Finally, Cardinal George, as a native son of this city, loved Chicago. People here knew that and loved him back. I recall the day of his funeral when people lined the streets and gathered along the highways all the way to the cemetery. People of all faiths and none stopped to wave, salute, kneel, sign themselves or wipe away a tear in tribute to one of their own who served them well. When we passed his family parish of St. Pascal’s a sizeable crowd of all ages stood at attention or knelt in prayer to say goodbye.

That show of regard and affection has continued in this past year. In fact, there hasn’t been a meeting I have had with civic, business, union or religious leaders when his name has not come up, most often with a story about his quick mind and wit, his dedication to the common good and his personal warmth.

Surely there are many other fine qualities one could cite. My hope is that by mentioning these few that people will take time in these days to recall and pray for Cardinal George.

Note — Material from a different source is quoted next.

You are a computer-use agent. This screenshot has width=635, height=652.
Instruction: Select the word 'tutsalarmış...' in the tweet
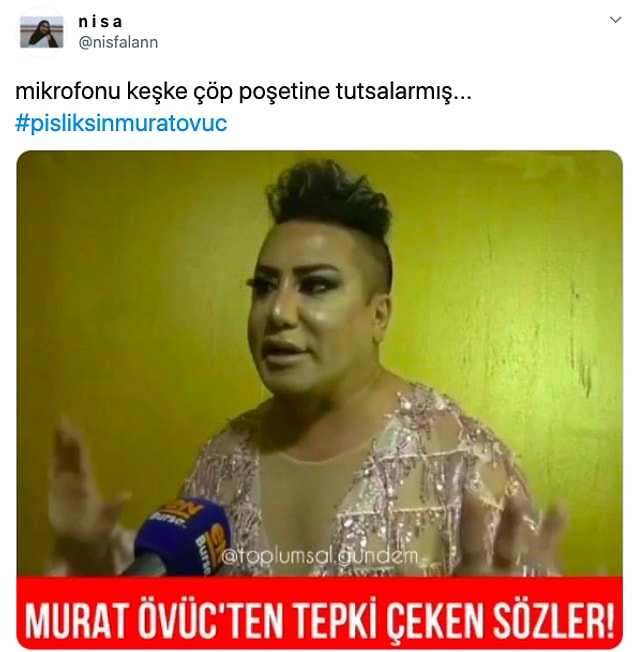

The stone over his grave is etched with his name, his record of service and his coat-of-arms with the motto Christo Gloria in Ecclesia (“To Christ Be Glory in the Church”). I am convinced that even as these words and images wear thin with the passing of years, his memory will remain deeply etched in the hearts of Chicagoans as future generations give thanks for his life and ministry.

He would want that memory of him to be filled with prayers for him, something he relied on during his lifetime and hoped would continue after his passing. Let us remember him fondly and with a prayer.